Home » Featured »

How to avoid these six common travel disasters

When you’re planning a trip abroad, it is unlikely your first thought (or even second or third) is about what could go wrong.


DUInsure sought out the six most common travel disasters and offered insight on how to deal with them.

In many ways, the right way to approach travel is not to worry about what might go wrong. However, as a travel insurer, DUInsure knows only too well the problems and disasters that can befall travellers that can end up costing you time and money.

Their biggest recommendation for travellers will always be to ensure that you take out the correct travel insurance, in particular, a policy that covers everything you intend to do abroad including any sports; too many people either don’t take out insurance at all or don’t fully cover themselves, leading to a hefty bill if something does go wrong.

What do you mean I have to pay?

We’ve all been there – whether you were just having a quick kick-about with your friends or you decided to try a bit of zorbing or quad biking – injuries can happen. But when they happen abroad things can get a little more complicated depending on which country you happen to be visiting.

The UK is lucky enough to have free healthcare but in many other countries treatment must be paid for and as a traveller it can become costly. Travel insurance is there to help cover medical bills and ensure you aren’t left out of pocket. Your insurance will even cover the cost of bringing you home early if you are badly injured.

How am I going to get home?

Have you ever been stuck in the airport, all ready to go, waiting for your flight to be announced – when suddenly the screen changes and you see that your flight has been cancelled? This situation is a nightmare for anyone, but even worse if you then have to find the money to pay for an alternative flight.

Travel insurance is there to cover the cost of alternative flights to get to your destination or even accommodation if you have nowhere to sleep until you can get on another flight. Don’t forget that it is always worth checking your flight before you leave home or your hotel, just in case there have been delays or cancellations.

Had an accident?

As we mentioned in a previous article, road trips are a great way to explore and see some fantastic sights, particularly around Europe. If you are choosing to take your own car abroad, do ensure you are still covered by your insurer or that you buy extra cover, otherwise, if you’re involved in an accident you could be left footing the bill yourself.

When you hire a car abroad, you may find that your own insurer covers you when driving a rental car or that the fee you paid for the hire car covers you. But be careful, as many car hire companies add on large excesses to their rental agreements in the event of an accident, which the hirer is then liable for.

You can cover yourself for this by taking out car hire excess insurance, which covers the cost of this excess if you are involved in an incident. Top tip: it is generally cheaper to buy these before you travel rather than use the rental company’s own policy which can cost much more per day.

What hotel?

We have heard many horror stories over the years from travellers who have arrived at their accommodation to discover it isn’t quite what they expected. Remember when some travellers arrived at their hotel to discover it wasn’t even completely built yet? More common are stories about dirty rooms and rude hotel staff that can leave travellers with a very bad taste in their mouth.

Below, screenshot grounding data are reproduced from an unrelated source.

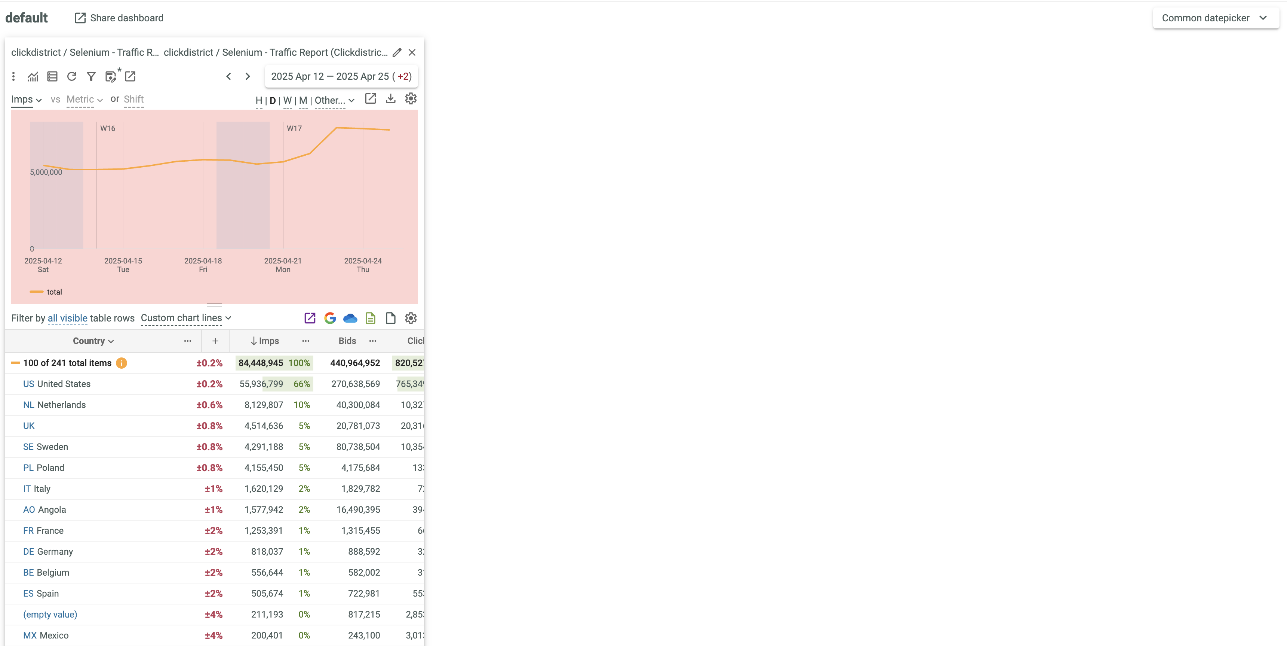Switch chart granularity to M (monthly)

[x=303, y=100]
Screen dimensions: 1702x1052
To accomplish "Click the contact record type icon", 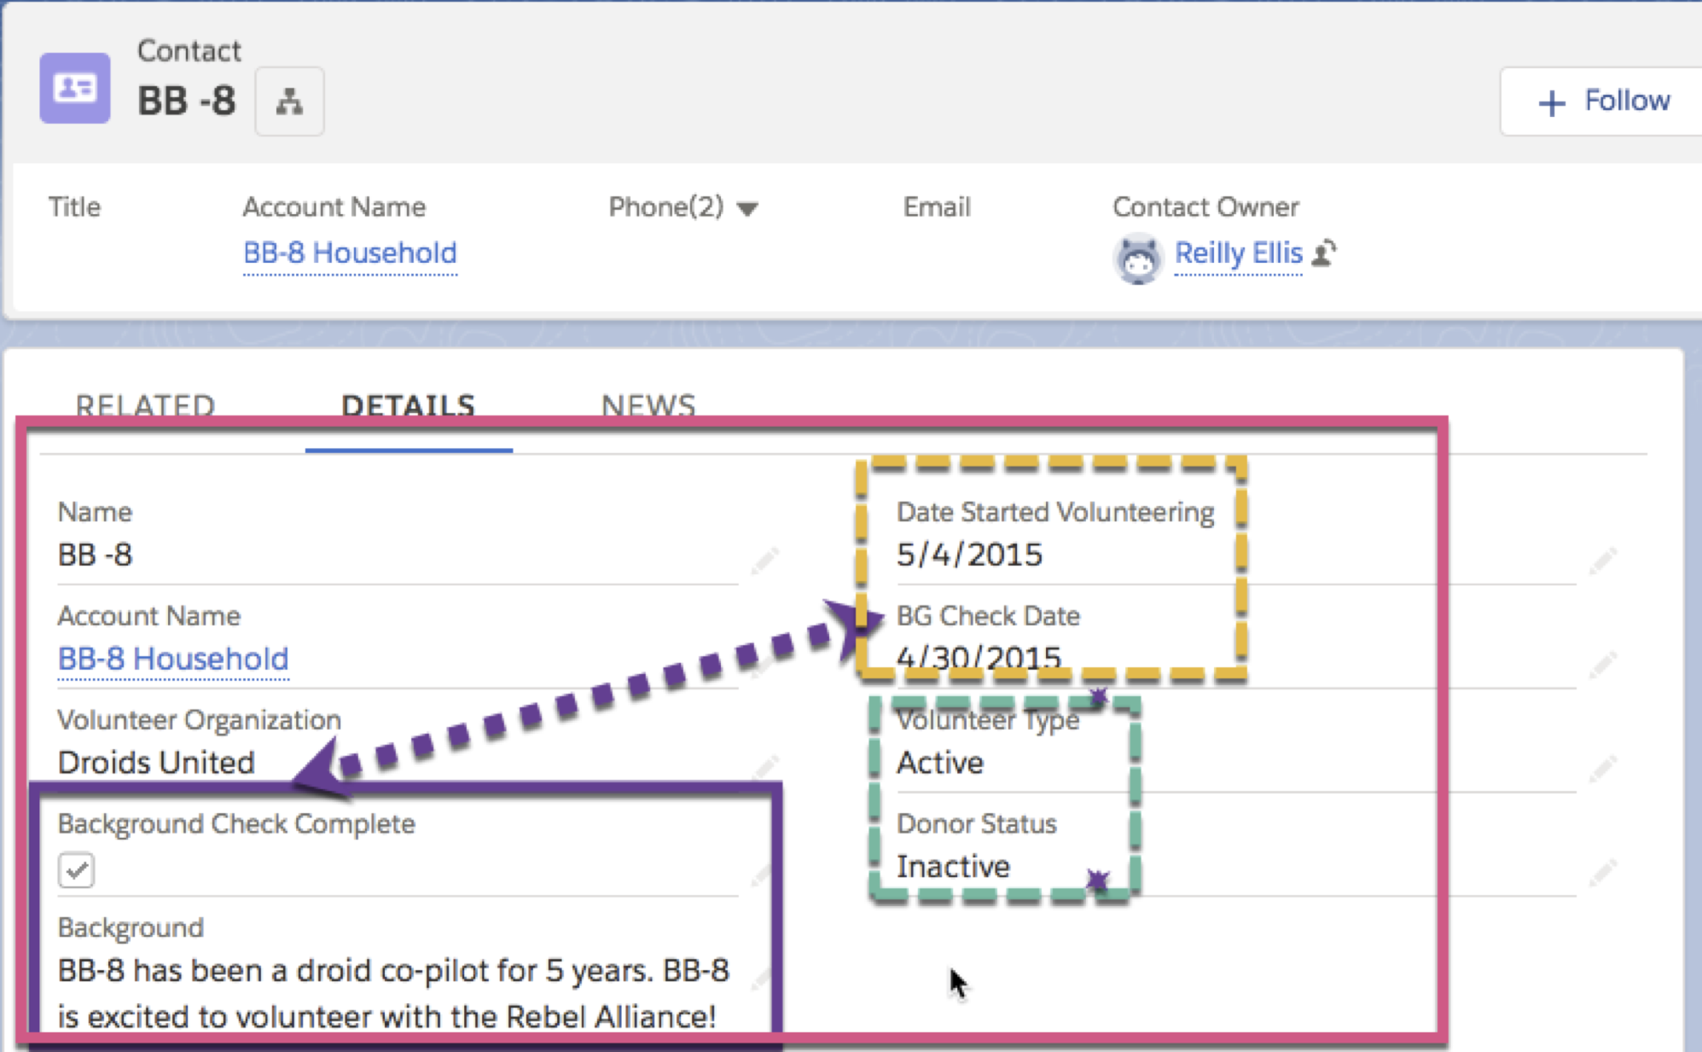I will click(75, 88).
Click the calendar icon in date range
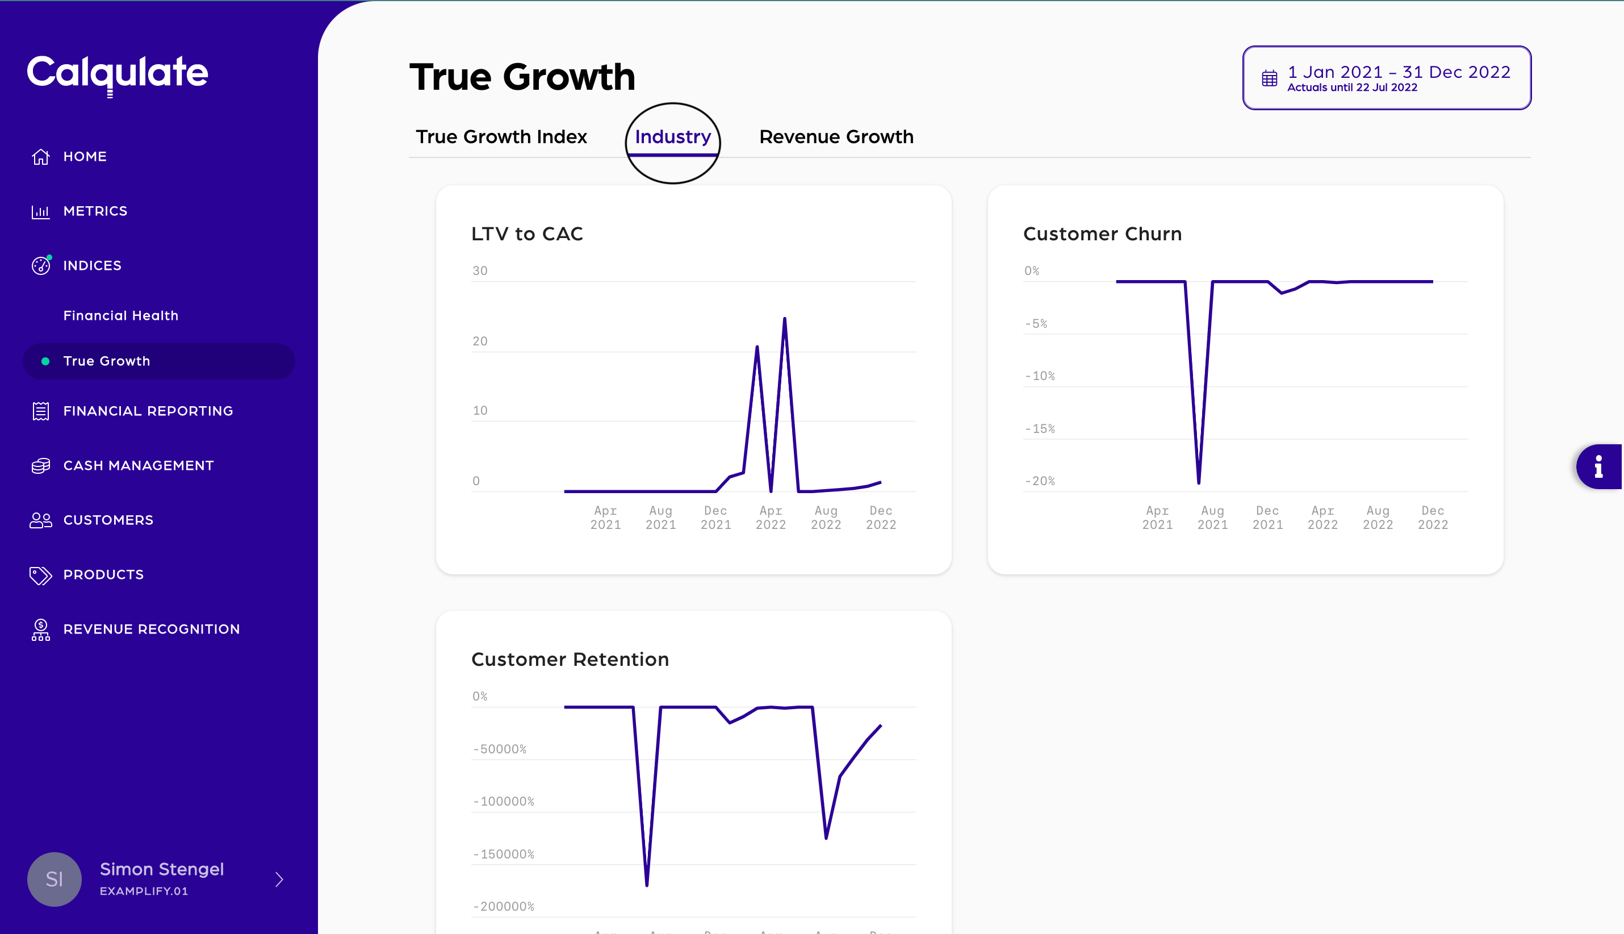The height and width of the screenshot is (934, 1624). (x=1269, y=78)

When you’re booking a trip, make sure you thoroughly research your accommodation and check reviews to see what other people thought of that particular place. It’s also worth noting that many insurance policies will cover you if your accommodation turns out to be uninhabitable, but you should check the policy wording for further information.

Where’s my luggage?

If you asked travellers to pick their most annoying holiday disaster, many would likely tell you it involves losing their luggage.

Problems with luggage are common, particularly when you have connecting flights and bags must be quickly moved from plane to plane. However, with travel insurance, you need not panic as your policy is there to cover the additional costs of replacing your clothing, toiletries and valuable items. You are also covered for lost passports or travel tickets, and remember that having photocopies or digital copies of these documents can prove handy if you need to submit a claim.

You can’t fly, there’s a volcano erupting

Remember in 2010 when an Icelandic volcano erupted halting air travel for several days? Unfortunately, nobody can predict or control Mother Nature and natural disasters are a frustrating part of travel. When you’re buying travel insurance, always check if you are covered in the event of a natural disaster. Some policies carry it as standard, whereas others require you to add it on if you should wish. If you’re travelling to an area that is prone to earthquakes, volcano eruptions or tsunamis, for example, it is particularly worth checking your policy for this. Always check your destination before leaving as you may invalidate your policy by travelling despite restrictions.

In general, many of the problems with travel are easily protected against or rectified by having the correct travel insurance policy. It is important to protect yourself and your fellow travellers against unnecessary costs and stress so that you are free to enjoy your holidays.